The anti-Muslim movement

Since it gained independence from the British in 1948, Sri Lanka has witnessed tumultuous relations between the Sinhala Buddhist majority, which makes up about 70 percent of the population and the Hindu and Christian Tamil minority, which accounts for roughly 12 percent. During the war between the military forces and the Liberation Tigers of Tamil Eelam (LTTE), other minorities, like the Muslims, who make up around nine percent of the population, were targeted less frequently by ultra-nationalist Sinhalese groups.

After the end of the civil war in 2009, an anti-Muslim movement initiated by the Bodu Bala Sena (BBS), with the monk Galabod Aththe Gnanasara at the helm, began to emerge. The BBS is an activist group led by Buddhist monks which mobilised around what they described as the threat posed by the “social separatism” of “extremist Muslims”. Their definition of extremism, however, seems to encompass the majority of Muslims’ everyday practices.

The BBS’s large public rallies and their strident social media campaigns normalised hate speech and everyday low-intensity harassment of Muslims across the country. Incitement by the BBS and the cultivation of anti-Muslim sentiment over the post-war years also led to violent attacks against small Muslim communities in 2014, 2017 and 2018. The BBS also aligned itself with similar groups in Myanmar.

Following these incidents, the local authorities did not take serious action against BBS and other similar groups and in some cases blamed Muslims for the violence.

In 2019, anti-Muslim hatred escalated further after eight suicide bombers pledging allegiance to the Islamic State detonated themselves at churches, hotels and other locations across the country on Easter Sunday. There was evidence of the failure to pursue available intelligence by the security establishment and negligence on the part of the political leadership. However, the media coverage of the event and government policy discussion in the aftermath primarily targeted the country’s Muslim population.

Experts rarely referenced the role of the anti-Muslim movement in radicalising local Muslims. In May, there were violent retaliatory attacks against Muslim communities in the northwest.

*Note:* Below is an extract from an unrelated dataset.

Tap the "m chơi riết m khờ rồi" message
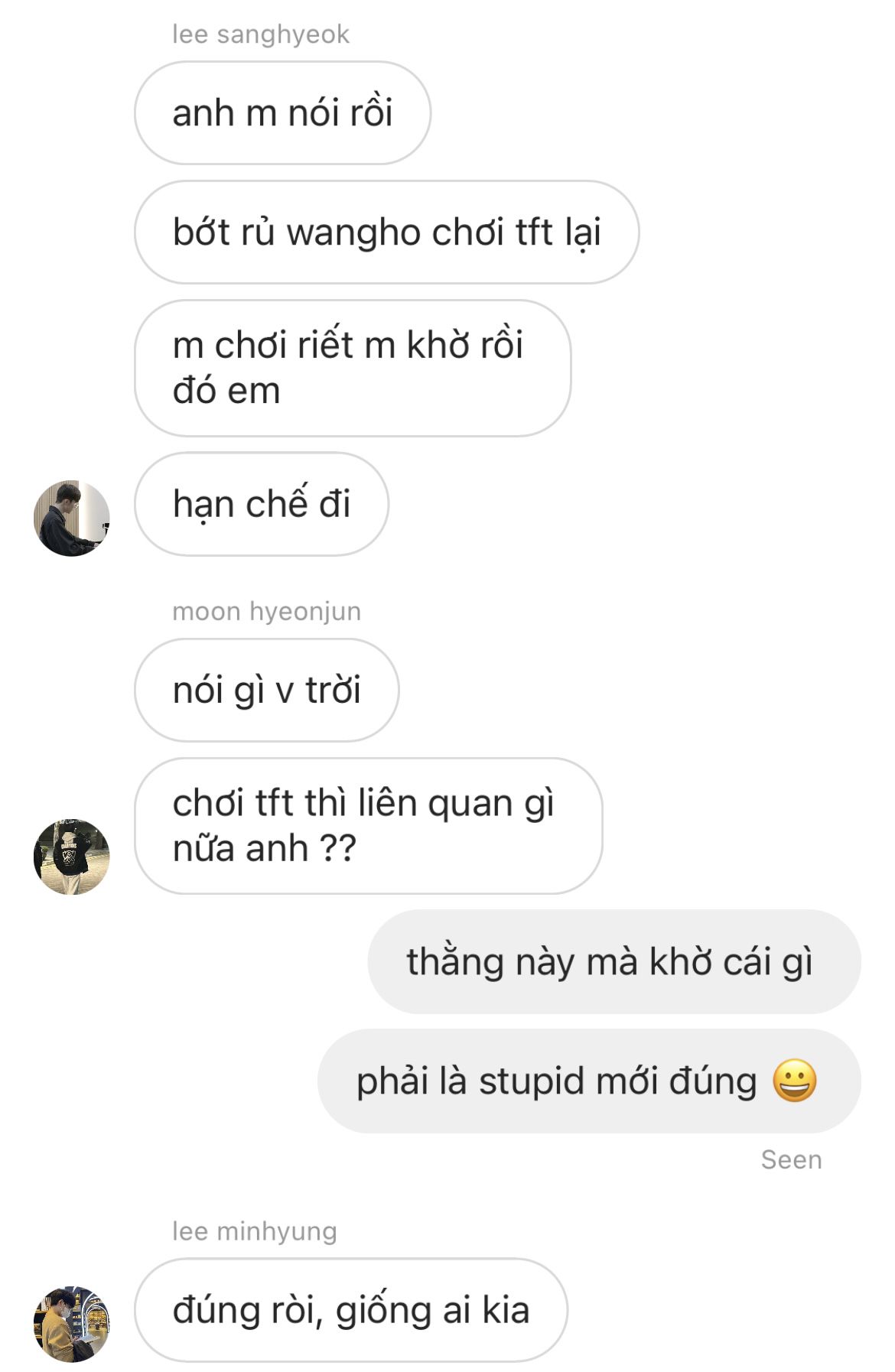 (353, 368)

The government response to the attack was to embrace the anti-Muslim language of the BBS and initiate sweeping arrests of suspected followers of the group responsible for the bombings.

Since then, several prominent Muslims have also been arbitrarily targeted by the government, with little or no evidence produced of their wrongdoing. In April 2020, the police arrested Hejaaz Hisbullah, an activist lawyer, on suspicion of aiding the attackers. Then in May 2020, Ahnaf Jazeem, a young Muslim poet, was also detained under the same pretext. Recently, the former leader of the Jamati Islami, Hajjul Akbar was arrested and detained for a second time, again without charges being filed.

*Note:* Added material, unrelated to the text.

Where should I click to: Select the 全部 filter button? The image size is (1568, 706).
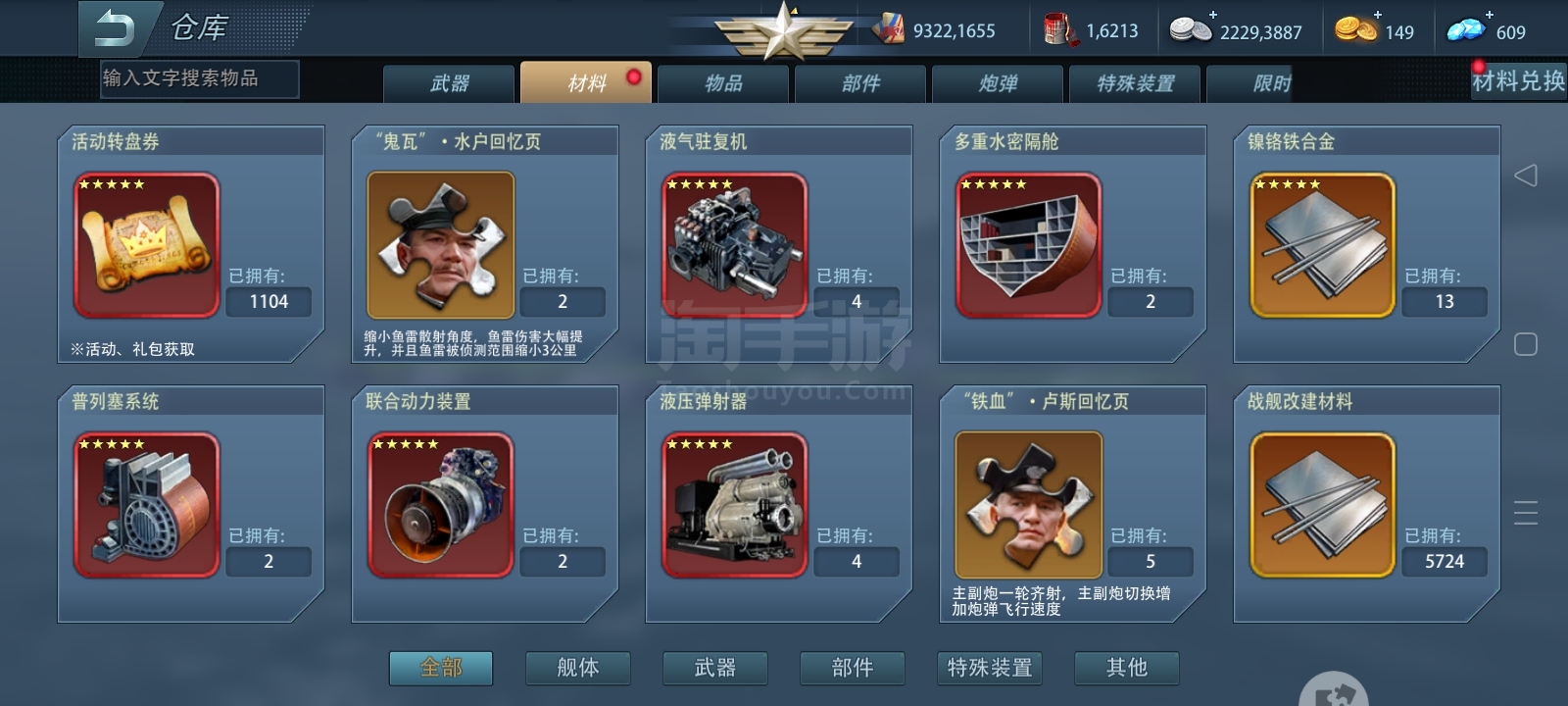pos(441,668)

In the aftermath of the Easter Sunday attacks, a parliamentary sectoral oversight committee on national security was set up to put together proposals for terrorism prevention measures. It has made recommendations in 14 areas, many of which curb the religious rights of the Muslim minority.

The burqa ban and the closing of Islamic schools stem from these recommendations, as do several other measures recently taken. In early March, the government declared that all Islamic books imported into the country will need defence ministry approval. Several days later, it gazetted a set of regulations ominously sub-titled “Deradicalisation from holding violent extremist religious ideology” under the Prevention of Terrorism Act. The regulations give it powers to arrest and forward persons to a rehabilitation centre to be “deradicalised” for one year on suspicion without requiring any additional process.